In Petite Solange ci sono da un lato gli interni della casa, che rappresentano la dimora familiare, e dall’altro gli esterni in città. A un certo punto, noi spettatori ci troviamo a Nantes, ma lo capiamo solo a metà film… Come ha lavorato con gli spazi e i luoghi?

Doveva esserci del romanticismo, ma non un romanticismo irreale. Mi piace molto il romanticismo che c’è nella vita di tutti i giorni. Non mi piacciono le ambientazioni dei grandi castelli, non mi interessano affatto! Girare un film a Versailles sarebbe stato un orrore per me (ruga), ma d’altra parte trovare il romanticismo nella vita di tutti i giorni è una cosa che amo, quindi volevo trovare ambienti naturali che avessero qualcosa di romantico, ambienti in cui, all’improvviso, si sentisse che la mise en scène può svolgersi. Nantes era perfetta per questo, perché ci sono spazi aperti ovunque e si sente la presenza del mare. C’è il vento. I colori sono straordinari. Così, all’improvviso, abbiamo potuto vedere che la messa in scena poteva svolgersi.

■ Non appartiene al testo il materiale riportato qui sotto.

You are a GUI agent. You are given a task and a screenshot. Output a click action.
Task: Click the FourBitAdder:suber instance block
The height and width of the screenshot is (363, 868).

Durante questo grande viaggio nella realizzazione del film, qual è stata la difficoltà più grande che ha incontrato? Il Covid ha influenzato la produzione del film?

Precisamente, la difficoltà maggiore del film è stata l’arrivo della pandemia. In effetti, Petite Solange è uno dei pochi film in Francia che è stato interrotto dal Covid nel marzo 2020. Quando è scoppiato il Covid ed è stato dichiarato il contenimento, eravamo a metà delle riprese. In effetti, Petite Solange è un film che racconta anche, senza mai mostrarlo, l’anno drammatico che abbiamo vissuto, perché è un film interrotto dalla Covid. Il film è stato fermato durante la notte. Era una coperta di piombo, era terribile! Siamo stati in grado di riprendere nel luglio 2020. È un film di sopravvissuti! Ma all’inizio non avevamo idea se saremmo stati in grado di riprendere e in quali condizioni, se la ragazza che interpretava Solange non avrebbe preso 20 cm, se tutti ne sarebbero usciti vivi. Ma è stato atroce. Quindi, di fatto, è un film che ha una storia drammatica di realizzazione ma non si vede affatto; è il miracolo del cinema! La fortuna è stata che la grande scena finale è stata girata alla fine. Quindi, in effetti, questa grande scena alla fine del pasto di dieci minuti, credo sia carica di qualcosa…

Penso che sia stato il momento più difficile per tutti…

Sì, è stato terribile! Ed eccoci qui, finalmente ci incontriamo di nuovo e abbiamo la gioia di fare cinema e faremo la scena, faremo tutto insieme anche se siamo dei sopravvissuti e abbiamo vissuto un’orribile interruzione e il mondo è in una specie di terribile vortice!